## BEGIN

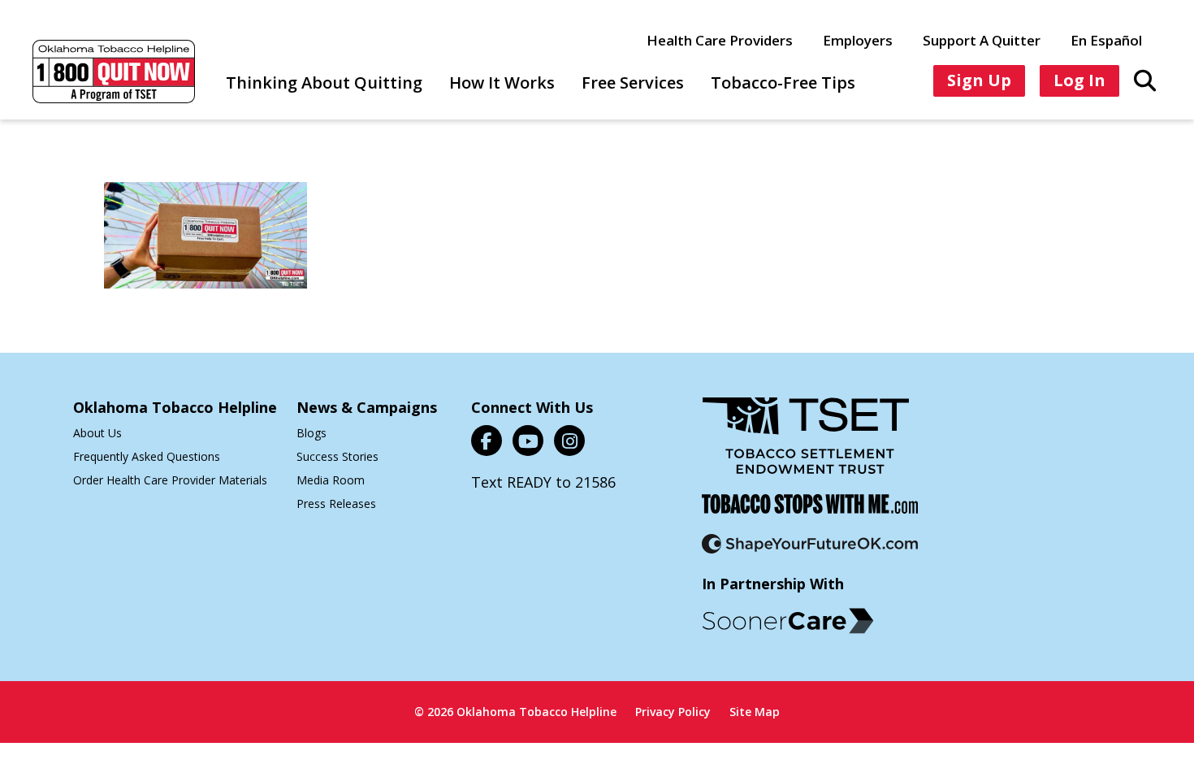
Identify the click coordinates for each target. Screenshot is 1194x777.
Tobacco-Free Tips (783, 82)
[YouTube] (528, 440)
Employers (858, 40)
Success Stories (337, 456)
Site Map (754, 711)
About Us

## END

REQUEST.
Please count the lines in the rows above that contain the string "each", treating uppercase and lowercase as different, and reply with only that number.

RIGHT ANSWER.
1